Her guardian, the state of Florida, will only release some facts: She’s parentless, has been through trauma, lives with a relative — and is 10 weeks pregnant.

Although the adult relative supports Jane’s wish to get an abortion, an Escambia County judge has ruled that she lacks the maturity to be allowed to terminate the pregnancy.

READ MORE: Florida court says 16-year-old in state care is too immature to choose abortion

What sequence of logic could possibly lead Judge Jennifer J. Frydrychowicz to reason that Jane would be any more mature in becoming a parent?

By denying Jane permission to get an abortion, the judge is sentencing a teenager to giving birth at 17. There’s no other alternative.

The fact that Frydrychowicz left open the possibility of revisiting her decision leaves hope on the table. But it could become a moot point. If she doesn’t reverse herself soon, Florida’s ban on abortion after 15 weeks kicks in.

Teen pregnancy a health risk

All of this condemns Jane to further trauma — and puts her life at risk.

Complications during pregnancy and childbirth are the leading causes of death for girls 15-19 years old worldwide, according to the World Health Organization.

I’ve given birth three times as an adult with a supportive husband and family all around me. I don’t have to speculate. I can easily imagine how much more traumatic the experience would be for a teenager. The physical trauma and the pain, the sheer horror at times, that women endure to become mothers should not be something girls do.

Add the psychological trauma of giving birth after being forced to carry an unwanted pregnancy by a court order. A fate dictated by a pack of legislators carving political careers out of catering to the point of view of one conservative religious base.

Have people become so enamored of their politicians that they can’t put themselves in Jane’s shoes?

READ MORE: Kansas abortion vote should teach cocky Florida Republicans not to mess with women | Opinion

A girl with dreams

Jane is a girl, not a woman in command of her life with the tools and support to become a mother.

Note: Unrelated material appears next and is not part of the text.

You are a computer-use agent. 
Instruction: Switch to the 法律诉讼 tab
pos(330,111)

A girl her age has a lot of dreams — big ones that may seem beyond her reach but nurse her soul, and small ones that adults too often set for girls. Being forced by the government to give birth, however — when a timely abortion is possible — isn’t among them.

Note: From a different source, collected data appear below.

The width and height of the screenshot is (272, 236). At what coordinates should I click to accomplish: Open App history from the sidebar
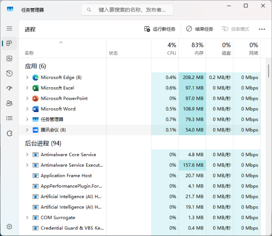point(9,73)
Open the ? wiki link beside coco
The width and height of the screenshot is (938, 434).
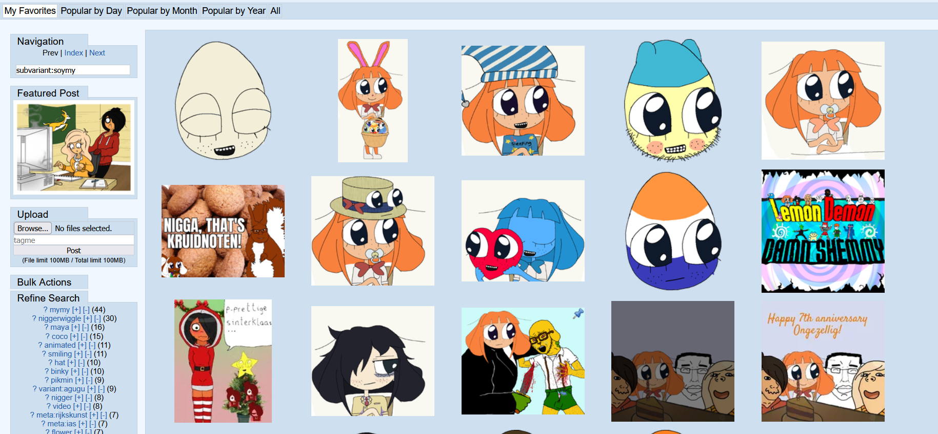pos(48,336)
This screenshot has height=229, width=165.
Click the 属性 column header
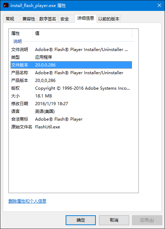click(21, 33)
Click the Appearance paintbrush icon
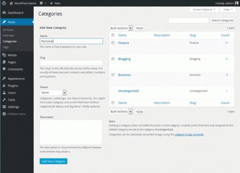Image resolution: width=240 pixels, height=173 pixels. 4,79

We know this because Jane asked Frydrychowicz to allow her to have an abortion. The judge’s rejection has made her case public. Had she said yes, we might have never heard about Jane’s predicament and what it could mean for other girls.

Referendum on abortion rights

Her case is now a referendum, not only on a previous legislative session’s abortion law mandating that minors get parental or court permission to get an abortion, but also a test of how cruel state authorities are willing to be to enforce this year’s 15-week restriction on a woman’s right to choose.

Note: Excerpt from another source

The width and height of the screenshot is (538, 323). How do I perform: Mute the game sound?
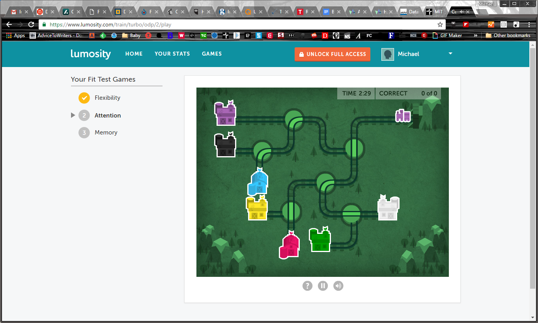click(x=338, y=286)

Part of the problem with the debate over abortion rights is that we don’t often get to know the girls and women affected by laws passed mostly by men.

But think of the extremes to which parents go when teenage boys get in trouble. They hire the best lawyer, bail them out of jail, etc., but their bodies being violated isn’t part of the resolution. Certainly, no one orders vasectomies for men or boys who impregnate.

But for a girl, a mistake, a rape, a spiked drink means a life sentence before she has seen a judge — and now, afterward, too. Because even the sympathetic ones will have their hands tied in states like Florida.

Jane 22-B isn’t just a pseudonym on a court docket.

She has a face, that of a 14-year-old cousin from long ago.

Her strict parents sent her to an all-girls Catholic School in Miami to keep her away from boys. Still, she fell in love, ran away from school when the guard wasn’t looking and jumped in her boyfriend’s car. By the time they ran out of gas headed to Tampa, she was already pregnant.

Her parents forced her to give birth, but they couldn’t force her to love the baby.

She ran away from home, from them and the fate they had chosen for her, leaving the adults to raise her unloved child.

For this family, forever broken and estranged, the wounds of a forced pregnancy and childbirth have never healed.

But for Jane Doe 22-B, perhaps, there’s still a sliver of time to deliver a better fate: the freedom to choose.